Up to and including the line with "The image size is (626, 782).", output the records exactly as they appear.

━━━━━━━━

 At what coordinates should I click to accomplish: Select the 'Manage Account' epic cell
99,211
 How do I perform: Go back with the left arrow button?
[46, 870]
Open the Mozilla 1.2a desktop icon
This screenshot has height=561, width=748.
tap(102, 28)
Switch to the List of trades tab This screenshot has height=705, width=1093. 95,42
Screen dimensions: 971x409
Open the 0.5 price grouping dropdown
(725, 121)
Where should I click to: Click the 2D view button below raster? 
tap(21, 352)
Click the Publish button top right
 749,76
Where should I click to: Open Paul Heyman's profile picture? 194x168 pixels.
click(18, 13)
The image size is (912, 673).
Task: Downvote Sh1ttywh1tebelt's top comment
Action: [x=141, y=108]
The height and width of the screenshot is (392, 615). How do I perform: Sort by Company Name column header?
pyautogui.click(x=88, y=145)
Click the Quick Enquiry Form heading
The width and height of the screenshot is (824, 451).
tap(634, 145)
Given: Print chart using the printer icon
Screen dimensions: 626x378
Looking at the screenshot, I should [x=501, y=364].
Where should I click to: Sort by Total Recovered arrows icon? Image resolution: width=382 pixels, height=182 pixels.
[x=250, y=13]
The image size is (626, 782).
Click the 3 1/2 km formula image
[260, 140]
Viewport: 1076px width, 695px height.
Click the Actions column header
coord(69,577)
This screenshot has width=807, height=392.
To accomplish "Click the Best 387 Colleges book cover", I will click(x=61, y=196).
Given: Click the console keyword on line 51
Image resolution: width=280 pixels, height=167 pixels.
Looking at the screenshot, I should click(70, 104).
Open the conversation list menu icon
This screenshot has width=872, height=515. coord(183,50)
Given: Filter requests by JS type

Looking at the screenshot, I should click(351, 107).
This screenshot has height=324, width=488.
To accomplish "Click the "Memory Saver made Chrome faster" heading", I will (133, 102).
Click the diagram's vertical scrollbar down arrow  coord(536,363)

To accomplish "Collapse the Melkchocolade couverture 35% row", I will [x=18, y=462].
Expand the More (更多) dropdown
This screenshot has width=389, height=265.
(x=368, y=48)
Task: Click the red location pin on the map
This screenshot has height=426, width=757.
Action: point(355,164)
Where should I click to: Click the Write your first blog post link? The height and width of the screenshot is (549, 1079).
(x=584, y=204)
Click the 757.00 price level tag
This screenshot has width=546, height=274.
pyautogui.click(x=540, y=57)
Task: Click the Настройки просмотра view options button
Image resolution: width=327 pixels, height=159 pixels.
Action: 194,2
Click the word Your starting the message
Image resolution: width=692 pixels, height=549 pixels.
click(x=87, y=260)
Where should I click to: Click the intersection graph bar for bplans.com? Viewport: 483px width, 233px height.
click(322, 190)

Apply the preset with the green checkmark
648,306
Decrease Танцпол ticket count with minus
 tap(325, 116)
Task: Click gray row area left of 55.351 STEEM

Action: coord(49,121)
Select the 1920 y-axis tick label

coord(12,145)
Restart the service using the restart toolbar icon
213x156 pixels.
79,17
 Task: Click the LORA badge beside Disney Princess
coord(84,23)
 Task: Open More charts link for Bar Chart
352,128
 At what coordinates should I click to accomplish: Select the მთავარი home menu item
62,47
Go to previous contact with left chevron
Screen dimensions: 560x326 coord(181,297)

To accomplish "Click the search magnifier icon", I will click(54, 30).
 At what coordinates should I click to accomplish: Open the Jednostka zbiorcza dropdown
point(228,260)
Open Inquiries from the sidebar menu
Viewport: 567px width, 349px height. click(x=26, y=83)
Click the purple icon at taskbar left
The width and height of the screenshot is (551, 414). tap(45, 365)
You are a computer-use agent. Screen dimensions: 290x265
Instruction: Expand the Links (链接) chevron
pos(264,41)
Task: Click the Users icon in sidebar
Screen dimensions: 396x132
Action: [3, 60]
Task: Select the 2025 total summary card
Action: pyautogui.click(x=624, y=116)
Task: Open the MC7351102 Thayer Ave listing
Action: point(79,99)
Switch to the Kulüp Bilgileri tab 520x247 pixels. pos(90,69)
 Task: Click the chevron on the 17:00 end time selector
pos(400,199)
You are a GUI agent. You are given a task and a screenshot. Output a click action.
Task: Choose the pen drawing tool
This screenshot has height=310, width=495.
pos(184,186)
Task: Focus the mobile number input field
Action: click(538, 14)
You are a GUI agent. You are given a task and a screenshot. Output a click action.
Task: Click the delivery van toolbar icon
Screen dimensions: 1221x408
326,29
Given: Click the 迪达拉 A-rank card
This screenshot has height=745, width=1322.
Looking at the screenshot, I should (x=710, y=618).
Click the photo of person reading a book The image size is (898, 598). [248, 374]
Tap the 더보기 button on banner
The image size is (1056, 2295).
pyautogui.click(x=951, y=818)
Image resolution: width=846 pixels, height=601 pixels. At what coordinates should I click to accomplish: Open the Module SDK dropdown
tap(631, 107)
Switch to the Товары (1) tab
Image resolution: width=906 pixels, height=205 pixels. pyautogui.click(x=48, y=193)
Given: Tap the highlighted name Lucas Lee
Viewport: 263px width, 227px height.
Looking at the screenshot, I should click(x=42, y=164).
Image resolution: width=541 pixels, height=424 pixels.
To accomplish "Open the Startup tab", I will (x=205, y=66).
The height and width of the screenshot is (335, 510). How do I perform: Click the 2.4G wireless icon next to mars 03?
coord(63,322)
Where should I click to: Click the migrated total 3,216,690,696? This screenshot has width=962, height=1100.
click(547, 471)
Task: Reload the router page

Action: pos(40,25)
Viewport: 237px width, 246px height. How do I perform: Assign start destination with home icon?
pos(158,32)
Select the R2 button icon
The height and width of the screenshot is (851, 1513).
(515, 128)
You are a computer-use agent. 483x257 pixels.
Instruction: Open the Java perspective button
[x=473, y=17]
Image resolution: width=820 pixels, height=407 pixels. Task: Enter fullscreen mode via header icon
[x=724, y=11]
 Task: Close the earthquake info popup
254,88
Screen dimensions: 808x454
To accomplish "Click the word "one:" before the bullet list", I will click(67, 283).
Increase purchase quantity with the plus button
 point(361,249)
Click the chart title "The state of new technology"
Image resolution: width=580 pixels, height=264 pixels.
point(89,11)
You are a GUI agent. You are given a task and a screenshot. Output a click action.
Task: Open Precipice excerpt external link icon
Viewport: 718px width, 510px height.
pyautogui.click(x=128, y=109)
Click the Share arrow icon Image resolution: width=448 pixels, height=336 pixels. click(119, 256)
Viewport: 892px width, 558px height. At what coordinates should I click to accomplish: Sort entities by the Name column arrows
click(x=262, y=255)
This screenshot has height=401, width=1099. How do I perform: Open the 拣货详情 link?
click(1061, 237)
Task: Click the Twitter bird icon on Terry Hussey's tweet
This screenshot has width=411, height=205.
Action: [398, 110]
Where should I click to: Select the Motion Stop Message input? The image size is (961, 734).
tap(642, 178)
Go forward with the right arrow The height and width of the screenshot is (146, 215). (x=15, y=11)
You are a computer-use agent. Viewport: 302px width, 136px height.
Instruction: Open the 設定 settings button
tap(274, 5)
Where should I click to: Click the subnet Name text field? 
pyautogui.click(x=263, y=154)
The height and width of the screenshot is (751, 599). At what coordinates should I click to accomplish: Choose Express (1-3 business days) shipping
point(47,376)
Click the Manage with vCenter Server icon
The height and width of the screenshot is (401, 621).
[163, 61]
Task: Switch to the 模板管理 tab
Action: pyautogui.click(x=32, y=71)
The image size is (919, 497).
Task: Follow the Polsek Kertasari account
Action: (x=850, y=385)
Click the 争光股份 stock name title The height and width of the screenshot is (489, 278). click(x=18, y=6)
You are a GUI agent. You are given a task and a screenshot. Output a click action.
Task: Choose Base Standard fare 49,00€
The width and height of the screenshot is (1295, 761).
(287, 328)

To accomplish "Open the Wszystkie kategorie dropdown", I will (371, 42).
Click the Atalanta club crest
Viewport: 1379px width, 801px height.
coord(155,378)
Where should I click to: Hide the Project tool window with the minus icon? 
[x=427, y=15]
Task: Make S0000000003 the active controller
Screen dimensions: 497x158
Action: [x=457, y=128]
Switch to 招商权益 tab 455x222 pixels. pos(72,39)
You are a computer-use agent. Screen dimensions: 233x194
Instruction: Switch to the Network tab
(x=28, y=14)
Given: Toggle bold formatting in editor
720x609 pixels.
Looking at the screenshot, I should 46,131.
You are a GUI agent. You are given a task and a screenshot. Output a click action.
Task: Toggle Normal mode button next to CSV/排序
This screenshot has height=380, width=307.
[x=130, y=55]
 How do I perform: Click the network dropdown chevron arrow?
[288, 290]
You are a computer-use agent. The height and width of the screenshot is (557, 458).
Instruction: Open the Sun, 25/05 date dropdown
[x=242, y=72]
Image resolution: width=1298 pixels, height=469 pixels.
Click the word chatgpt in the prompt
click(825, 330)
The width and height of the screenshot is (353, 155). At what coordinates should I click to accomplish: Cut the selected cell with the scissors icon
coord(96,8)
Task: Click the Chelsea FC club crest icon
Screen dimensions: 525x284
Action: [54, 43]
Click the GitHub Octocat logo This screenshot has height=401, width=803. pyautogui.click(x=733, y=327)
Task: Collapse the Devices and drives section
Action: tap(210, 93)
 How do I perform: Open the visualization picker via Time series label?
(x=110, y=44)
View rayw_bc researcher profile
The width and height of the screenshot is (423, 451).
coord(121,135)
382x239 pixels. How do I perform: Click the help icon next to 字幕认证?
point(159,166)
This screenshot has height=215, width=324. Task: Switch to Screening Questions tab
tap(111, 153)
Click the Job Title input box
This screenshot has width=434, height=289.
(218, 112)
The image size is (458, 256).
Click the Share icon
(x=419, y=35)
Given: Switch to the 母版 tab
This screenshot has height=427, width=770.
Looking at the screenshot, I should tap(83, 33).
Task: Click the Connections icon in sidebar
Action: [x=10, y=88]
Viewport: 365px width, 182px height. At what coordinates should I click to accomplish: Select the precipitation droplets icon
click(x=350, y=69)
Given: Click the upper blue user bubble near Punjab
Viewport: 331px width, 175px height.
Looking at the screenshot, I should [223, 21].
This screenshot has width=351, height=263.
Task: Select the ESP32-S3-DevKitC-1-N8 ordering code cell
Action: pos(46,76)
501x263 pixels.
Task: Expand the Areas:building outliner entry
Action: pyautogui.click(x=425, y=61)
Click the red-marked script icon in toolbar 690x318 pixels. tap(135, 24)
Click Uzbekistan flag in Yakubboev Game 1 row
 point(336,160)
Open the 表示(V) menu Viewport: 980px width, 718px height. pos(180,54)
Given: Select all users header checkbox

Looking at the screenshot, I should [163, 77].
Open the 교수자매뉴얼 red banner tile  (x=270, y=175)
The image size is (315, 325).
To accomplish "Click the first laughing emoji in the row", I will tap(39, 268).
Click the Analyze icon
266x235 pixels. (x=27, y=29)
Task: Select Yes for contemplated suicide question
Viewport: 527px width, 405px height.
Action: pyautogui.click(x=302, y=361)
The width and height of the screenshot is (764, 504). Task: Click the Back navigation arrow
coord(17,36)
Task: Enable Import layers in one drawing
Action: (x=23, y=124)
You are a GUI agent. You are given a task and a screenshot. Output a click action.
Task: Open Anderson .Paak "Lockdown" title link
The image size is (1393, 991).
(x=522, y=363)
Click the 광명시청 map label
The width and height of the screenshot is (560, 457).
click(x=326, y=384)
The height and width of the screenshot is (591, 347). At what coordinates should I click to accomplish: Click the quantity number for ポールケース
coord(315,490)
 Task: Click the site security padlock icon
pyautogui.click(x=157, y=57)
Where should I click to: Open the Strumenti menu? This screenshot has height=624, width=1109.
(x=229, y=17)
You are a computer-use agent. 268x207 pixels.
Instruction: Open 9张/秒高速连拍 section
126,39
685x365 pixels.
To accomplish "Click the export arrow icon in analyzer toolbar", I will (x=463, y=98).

━━━━━━━━

*Response area:*
 At what coordinates should I click to accomplish: Select the 'Manage Account' epic cell
99,211
 How do I perform: Go back with the left arrow button?
[46, 870]
Open the Mozilla 1.2a desktop icon
This screenshot has height=561, width=748.
tap(102, 28)
Switch to the List of trades tab This screenshot has height=705, width=1093. 95,42
Screen dimensions: 971x409
Open the 0.5 price grouping dropdown
(725, 121)
Where should I click to: Click the 2D view button below raster? 
tap(21, 352)
Click the Publish button top right
 749,76
Where should I click to: Open Paul Heyman's profile picture? 194x168 pixels.
click(18, 13)
The image size is (912, 673).
Task: Downvote Sh1ttywh1tebelt's top comment
Action: [x=141, y=108]
The height and width of the screenshot is (392, 615). How do I perform: Sort by Company Name column header?
pyautogui.click(x=88, y=145)
Click the Quick Enquiry Form heading
The width and height of the screenshot is (824, 451).
tap(634, 145)
Given: Print chart using the printer icon
Screen dimensions: 626x378
Looking at the screenshot, I should [x=501, y=364].
Where should I click to: Sort by Total Recovered arrows icon? Image resolution: width=382 pixels, height=182 pixels.
[x=250, y=13]
The image size is (626, 782).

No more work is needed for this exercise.